Selanjutnya, narasumber sekaligus menjadi kontributor tulisan buku Pendidikan Humanis, Ari Susanto memberikan pandangannya mengenai praktik punishment di sekolah yang masih bias. “Praktik hukuman yang diberikan kepada siswa masih bias, belum memberikan kesadaran kepada siswa,” ujar Ari.
Ia melanjutkan, bagaimana hukuaman itu diberikan kepada siswa agar menjadikan edukasi bukan memberikan efek buruk fisik dan psikis. “Hukuman harusnya mendorong seseorang sadar apa yang dilakukan itu salah. Mengganti hukuman yang bersifat kekerasan dengan yang mendidik seperti menanam pohon, menulis, atau yang bersifat edukasi,” ujarnya.

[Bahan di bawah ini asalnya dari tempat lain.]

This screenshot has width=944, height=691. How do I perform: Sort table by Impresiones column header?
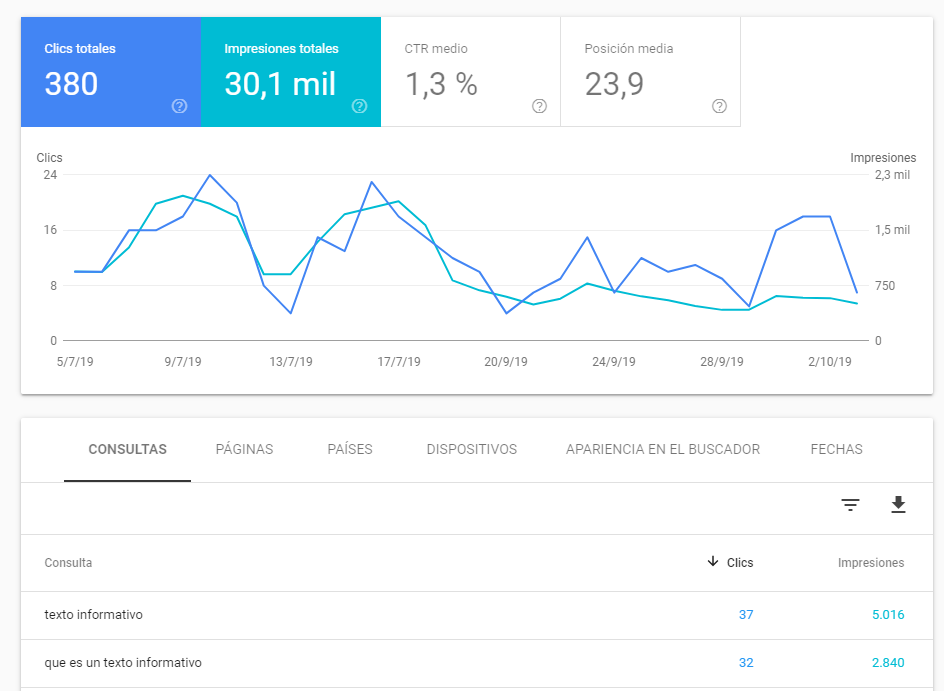tap(870, 563)
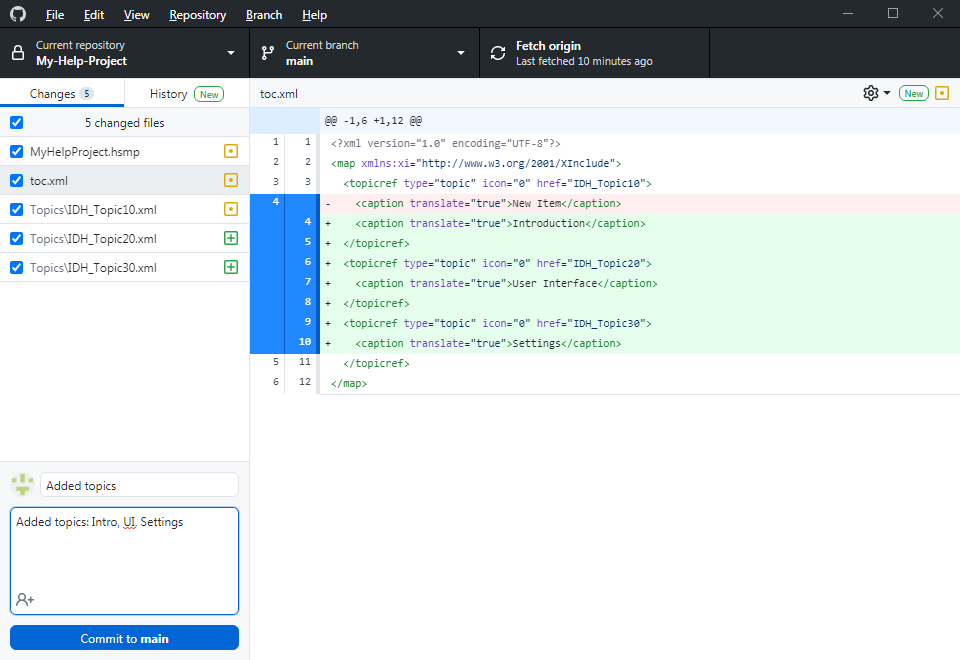Image resolution: width=960 pixels, height=660 pixels.
Task: Select Topics\IDH_Topic10.xml in changed files
Action: pyautogui.click(x=93, y=210)
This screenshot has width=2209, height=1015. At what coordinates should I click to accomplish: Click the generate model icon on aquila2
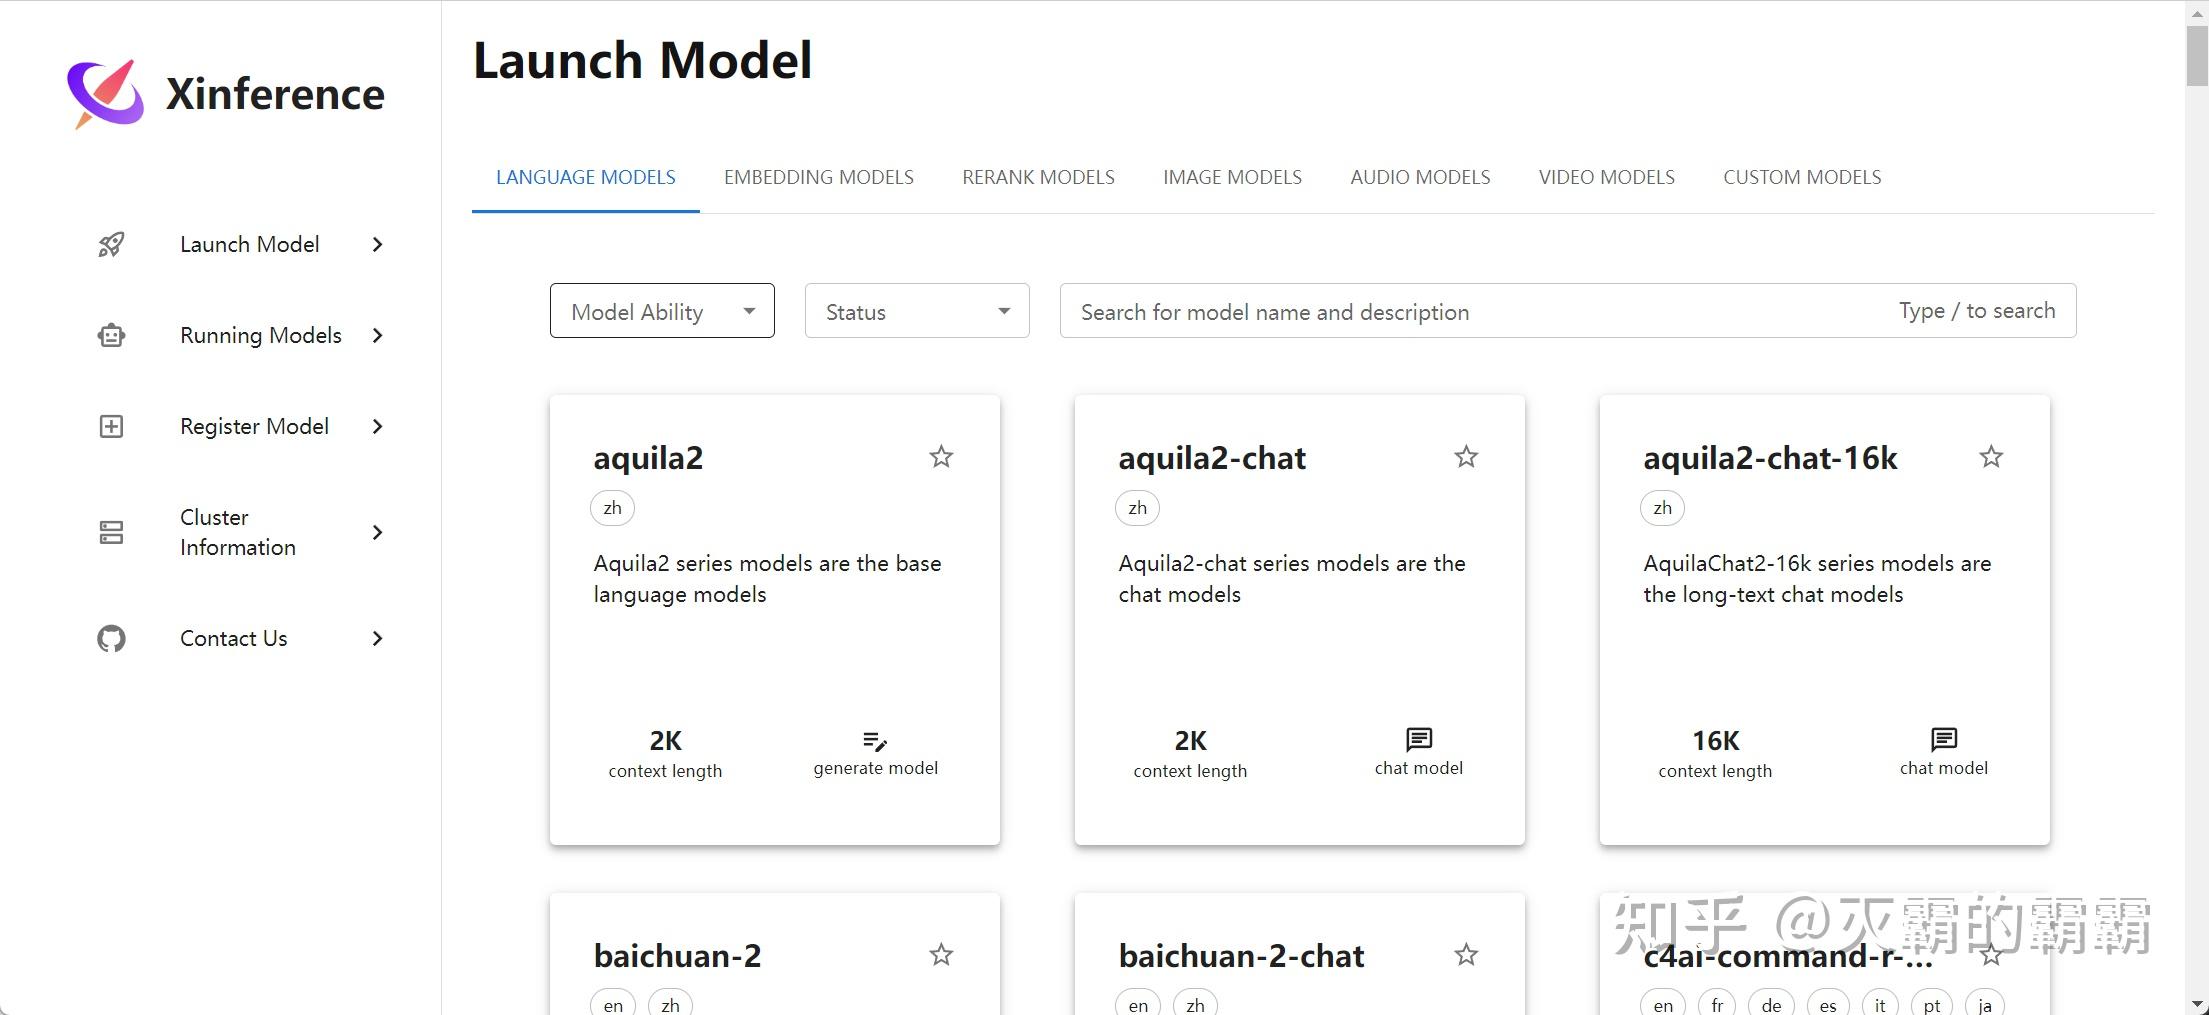coord(875,741)
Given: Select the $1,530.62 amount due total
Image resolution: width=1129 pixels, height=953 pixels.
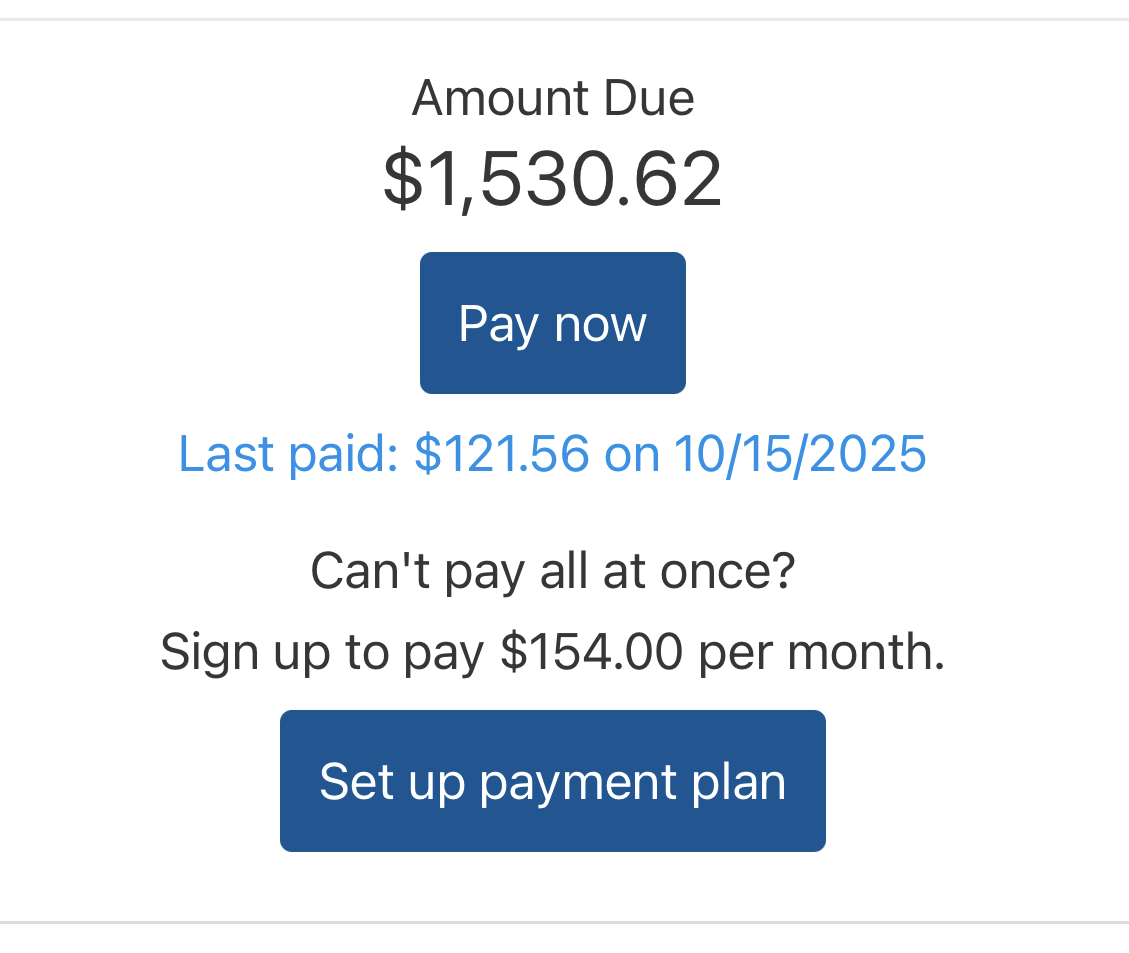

Selanjutnya, webinar dilanjutkan denga tanya jawab peserta dengan narasumber. Dihadiri 100 peserta yang terdiri dari para pegiat pendidikan, dosen, tenaga medis dan berbagai lapisan masyarakat dari sejumlah daerah di Indonesia.
Dalam pernyatan penutupnya Prof Alim dan Alpha Amirrachman menyatakan buku ini penting dibaca untuk rujukan pendidikan humanis walau terdapat kritik terhadap buku ini yakni Perlu meneruskan riset lanjutan bahwa pendidikan karakter tidak akan hilang saat pembelajaran era pandemi serta perlunya memerinci lebih banyak bahasan pendidikan adil gender dalam buku ini.